> _Your assignment_
What you should end up with is an exact copy of the lines from the one holding "Select the Circle drawing tool" through the last line of the entries below, both included, and nothing else; leave every picture out.

---------------

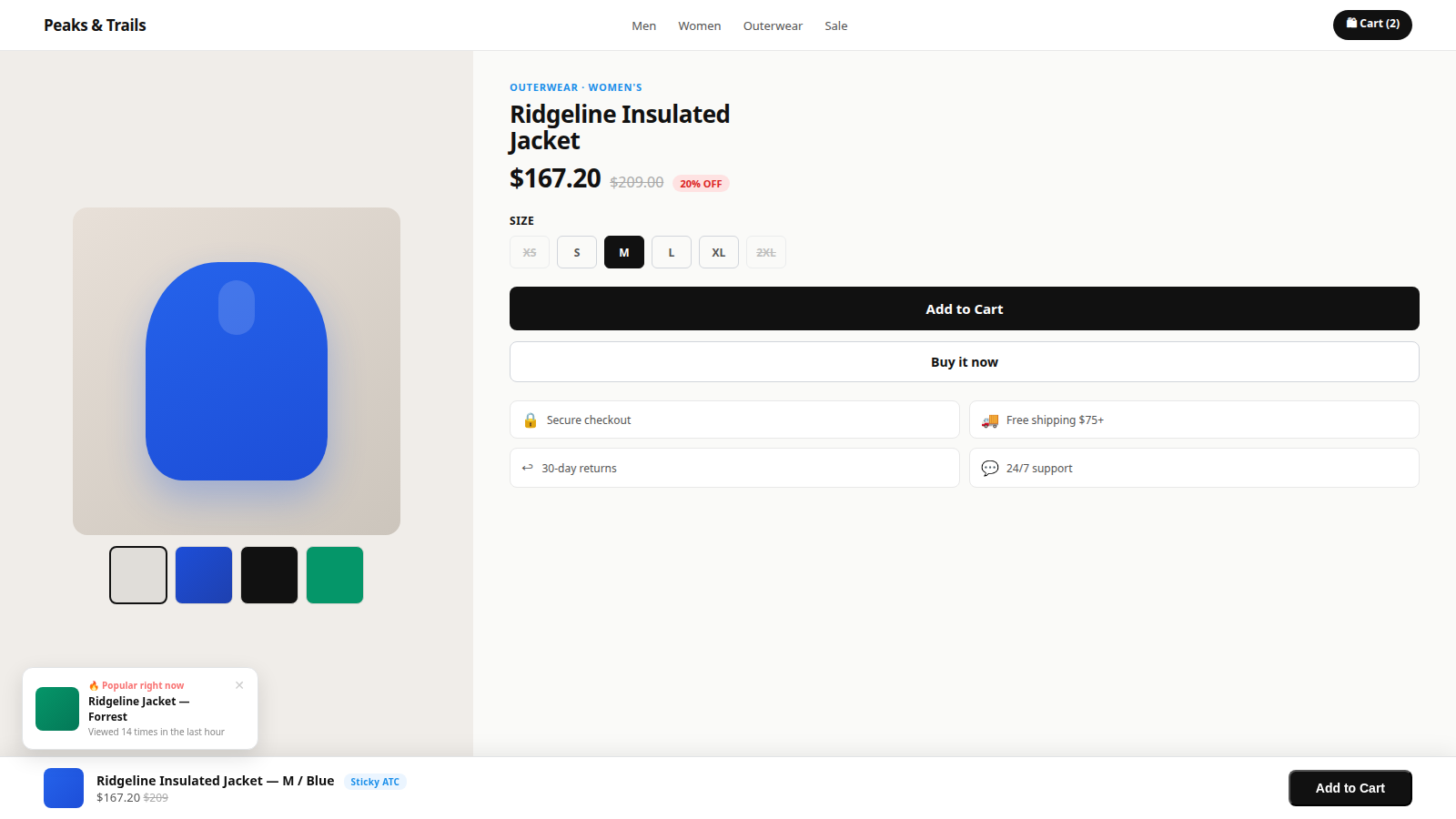Click the sticky bar Add to Cart button

coord(1350,788)
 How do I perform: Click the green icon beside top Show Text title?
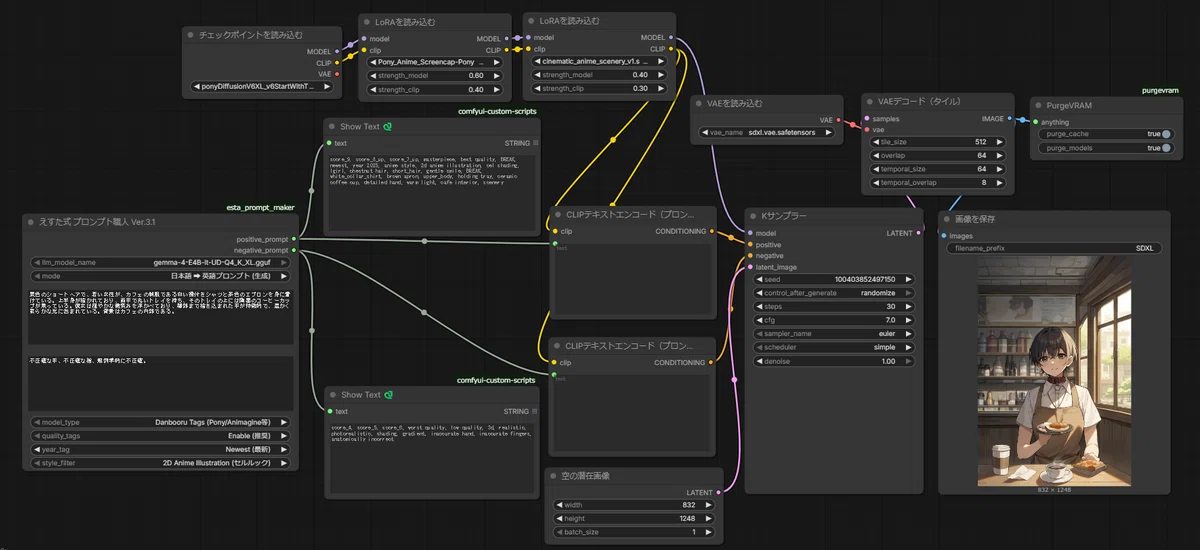pyautogui.click(x=386, y=127)
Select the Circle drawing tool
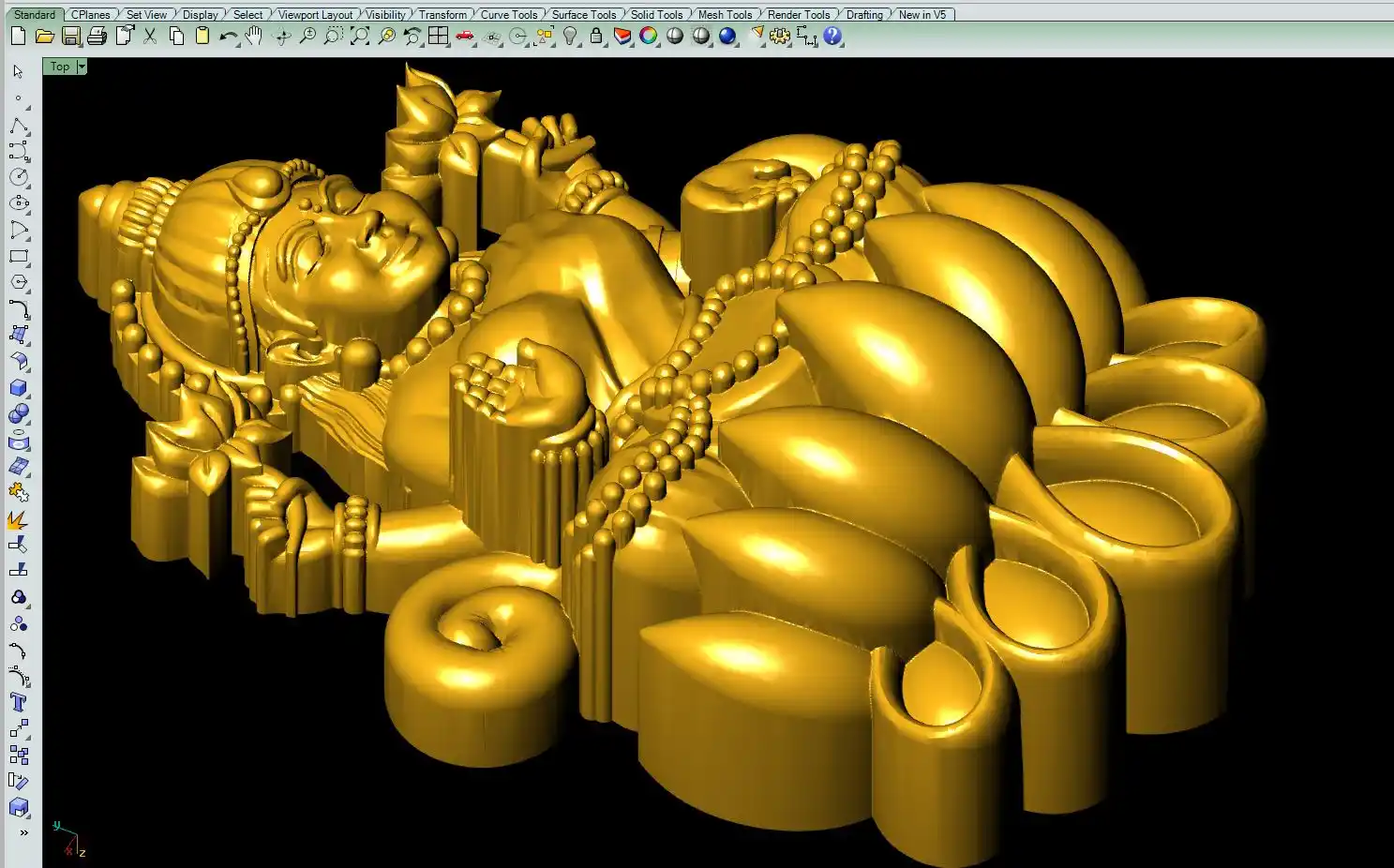Image resolution: width=1394 pixels, height=868 pixels. [18, 177]
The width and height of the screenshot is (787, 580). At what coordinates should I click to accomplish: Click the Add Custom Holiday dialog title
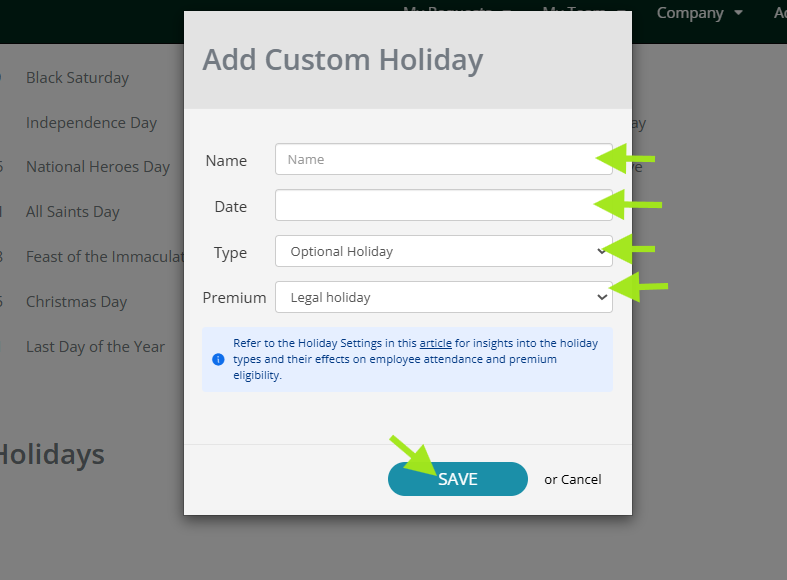click(342, 60)
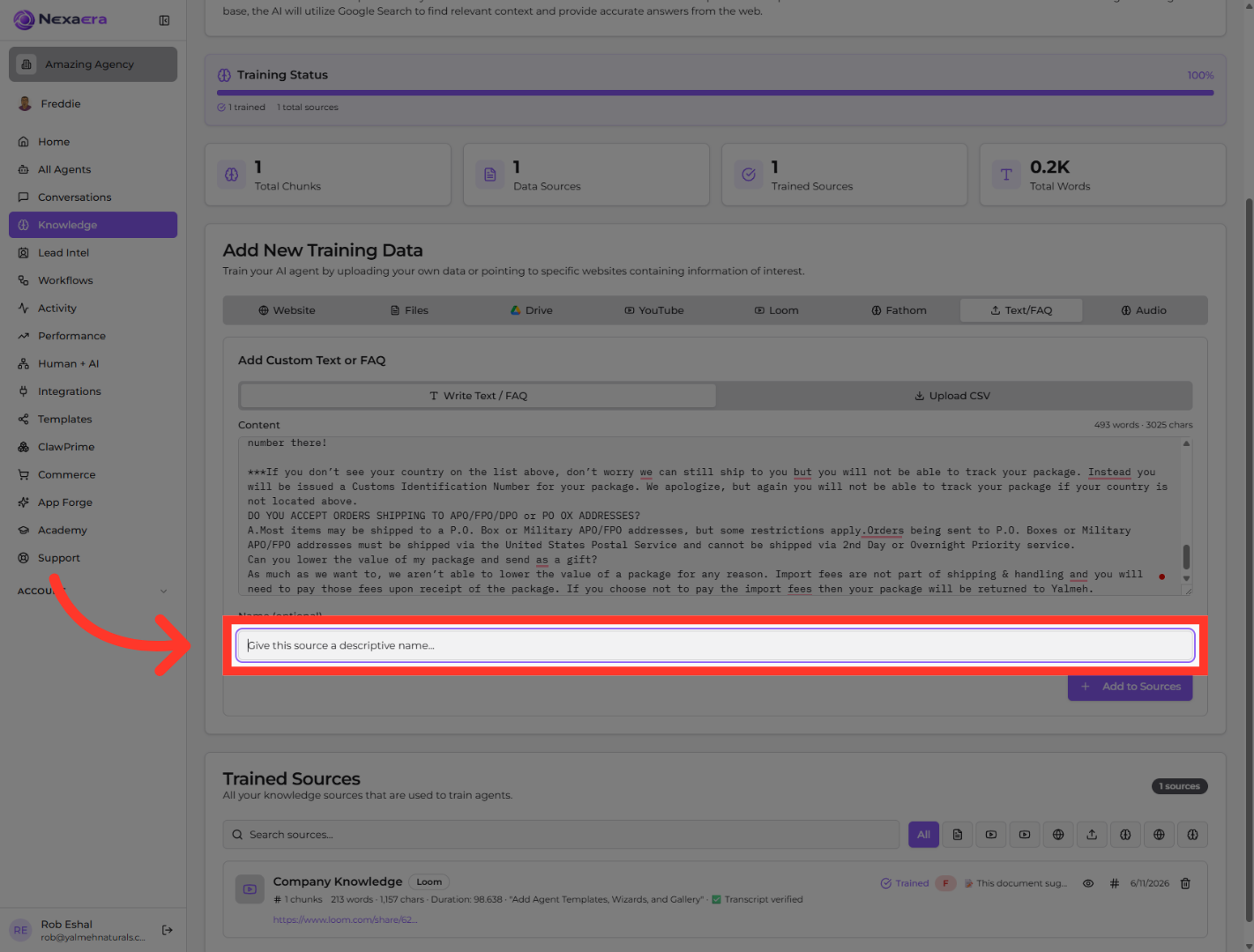Screen dimensions: 1254x952
Task: Click the Add to Sources button
Action: (1130, 687)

---------------

> _Answer space_
Select the Circle drawing tool
Image resolution: width=1394 pixels, height=868 pixels. [18, 177]
The width and height of the screenshot is (787, 580). At what coordinates should I click to accomplish: Click the Add Custom Holiday dialog title
click(342, 60)
Screen dimensions: 1254x952
Task: Click the Add to Sources button
Action: (1130, 687)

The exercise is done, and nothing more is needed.